Is this omission of material possible misinformation about short-selling in Trump Media’s latest SEC filing?

The filing contained the following:

"Brokerage firms may facilitate short selling in DJT’s shares by lending DJT’s shareholders’ shares held in margin accounts. Through this practice, brokerage firms earn an alternative source of revenue by “lending” shares to sophisticated and institutional investors who are betting that the price of the particular stock will decrease over a period of time. If the price of the stock in fact decreases, then the brokerage firm and the sophisticated and institutional investors will have made a profit, while the ultimate retail investor has not."

OP comment:

The SEC filing deliberately omits that a stock holder is entitled to receive a split of the short-sale loan proceeds from which they would earn income.

At the extremely high lending rates that have been reported for DJT stock borrowing, the loan income available is significant and these could ameliorate losses from long holdings as DJT's stock price decreases…

(the following is provided for information only to show the misinformation by omission contained in the Trump Media SEC filing; OP has no affiliation or interest in entities referred to in this post and provides the information for education purposes only)
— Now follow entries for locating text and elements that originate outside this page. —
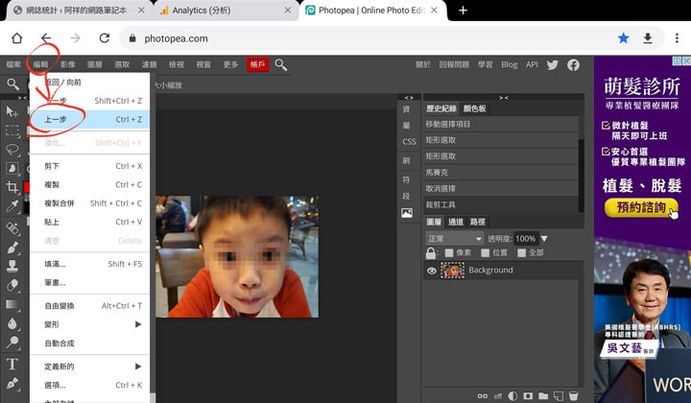The height and width of the screenshot is (403, 691).
Task: Open the 正常 blend mode dropdown
Action: [454, 238]
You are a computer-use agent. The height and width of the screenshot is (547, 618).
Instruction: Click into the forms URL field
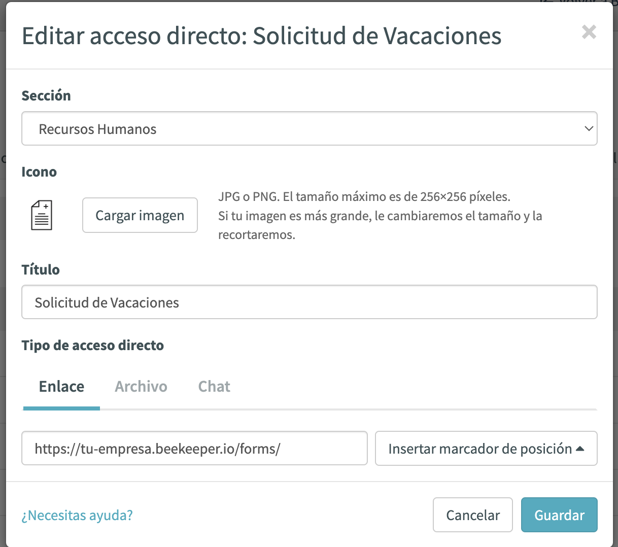tap(194, 448)
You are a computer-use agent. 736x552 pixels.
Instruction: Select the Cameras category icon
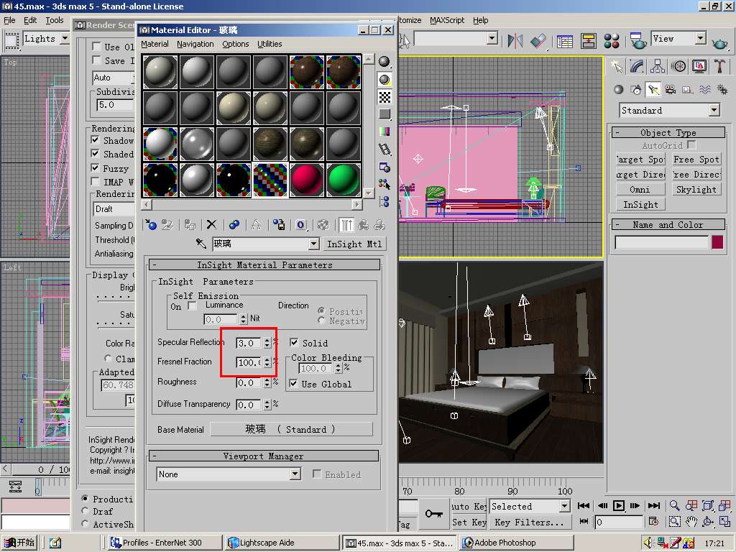[x=671, y=90]
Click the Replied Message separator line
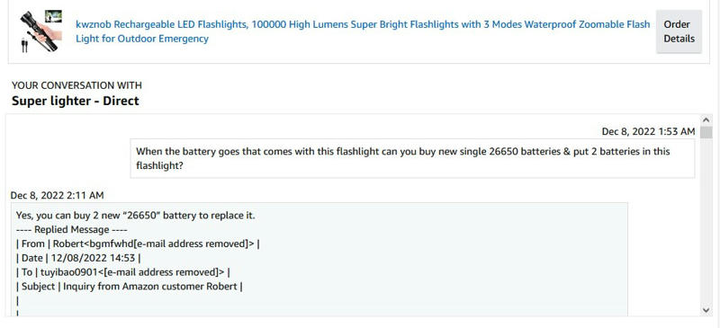The height and width of the screenshot is (328, 720). tap(72, 229)
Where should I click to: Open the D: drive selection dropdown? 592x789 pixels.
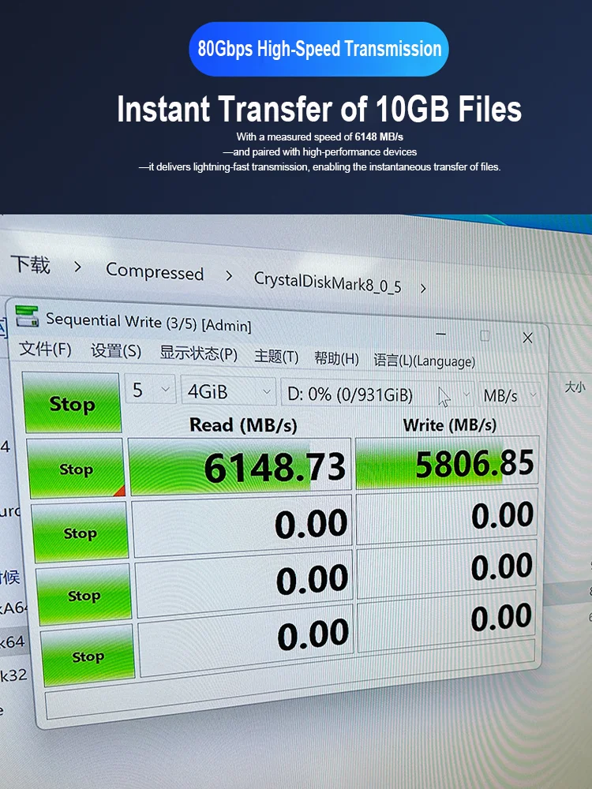(377, 395)
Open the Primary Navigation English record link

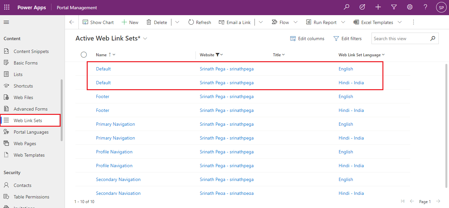pos(115,124)
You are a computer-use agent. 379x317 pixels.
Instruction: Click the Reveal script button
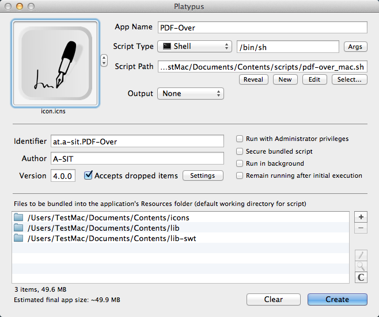tap(253, 79)
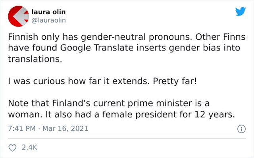
Task: Click the blue Twitter bird logo
Action: tap(241, 11)
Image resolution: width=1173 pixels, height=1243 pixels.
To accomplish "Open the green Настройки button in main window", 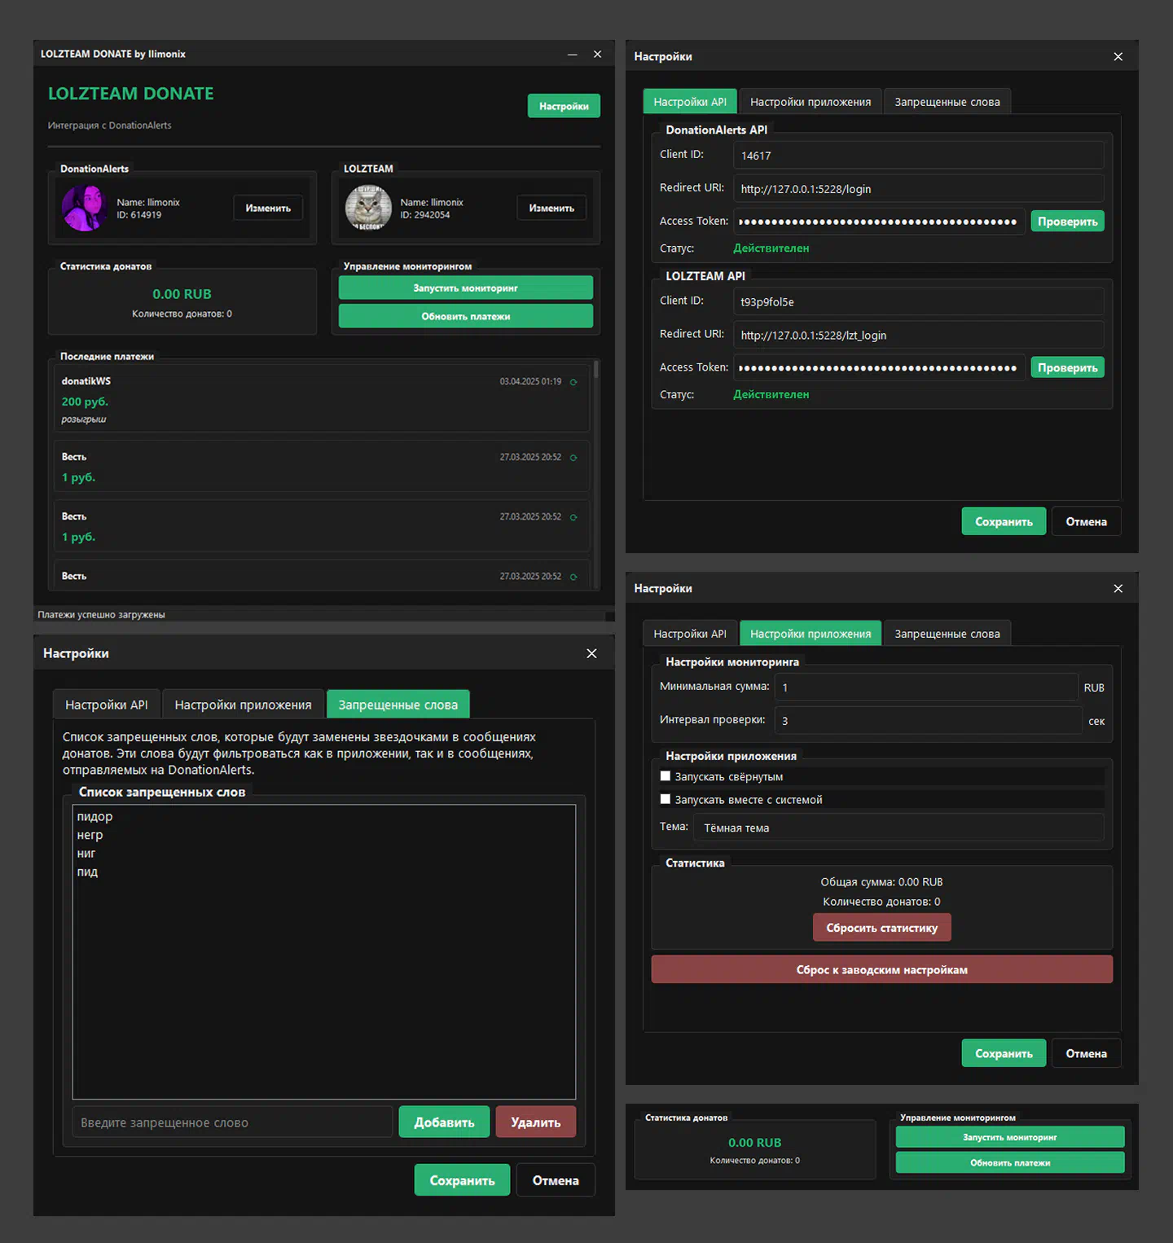I will (564, 106).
from: https://www.schwab.com/learn/story/earning-extra-income-with-securities-lending

'The main benefit of stock lending is its income potential. If your shares are loaned out—which may or may not happen based on market demand—you'll earn interest daily, including weekends and holidays, which you'll typically split with your broker. Most brokerage, retirement, and trust accounts are eligible, and you can terminate the agreement or sell your shares at any time, even if they're on loan.

"Stock lending can be an attractive way to boost total returns from a long-term investment," says Cameron Creel, a senior manager of securities lending at Schwab. However, it's important to note that loaned securities are not covered by the Securities Investor Protection Corporation, which safeguards customers if their investment firm fails.
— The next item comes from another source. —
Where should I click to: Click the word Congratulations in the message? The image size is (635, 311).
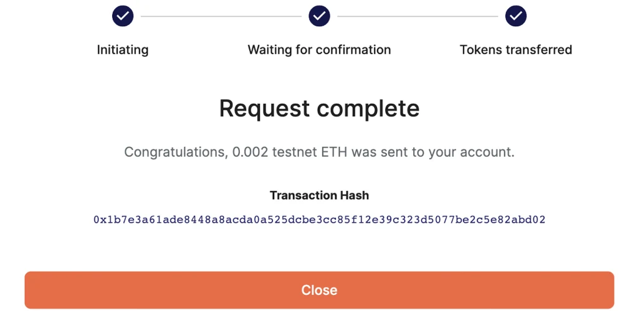[x=176, y=152]
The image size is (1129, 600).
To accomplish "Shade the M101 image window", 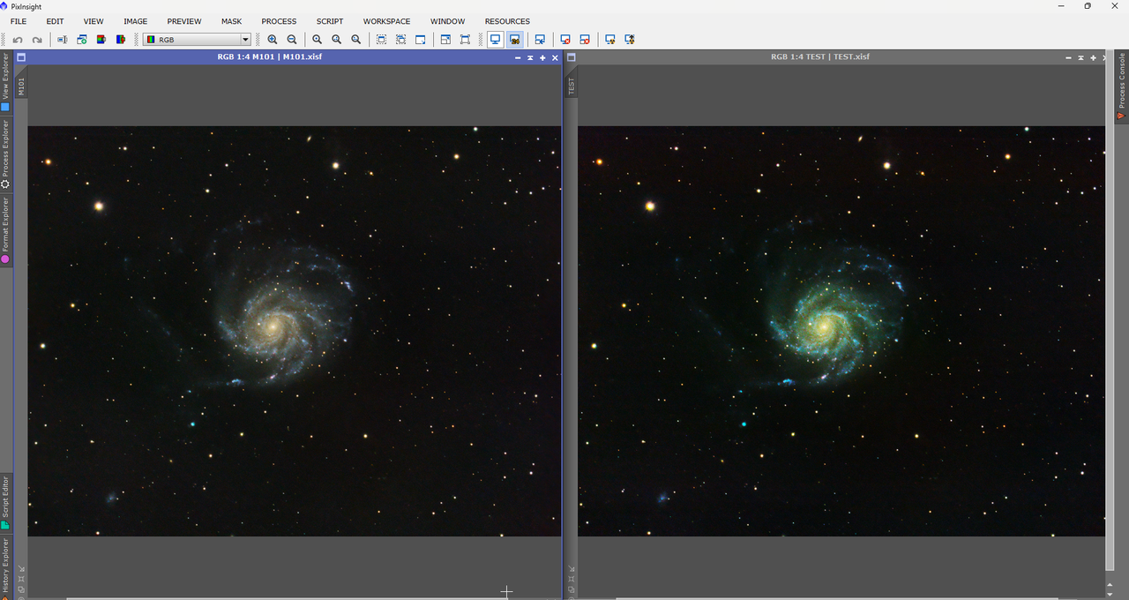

Instead, some firms, including Schwab, post cash collateral to be held in custody for the client in the event of default. "Investment firm failures are rare but can happen," Cameron says, "so it's important to have this kind of protection as part of a securities-lending program."

Securities lending at Schwab –

Eligibility: Households must have at least $100,000 in assets held in Schwab accounts.

Collateralization: Schwab posts cash collateral equal to the full market value of the securities on loan, which is paid to the investor in the event of the firm's failure.

Interest income: Although it can vary depending on demand and market conditions, interest income—which accrues daily and is paid out monthly—is generally split 50/50 between Schwab and the client.

Trading restrictions: None; clients may sell loaned securities at any time.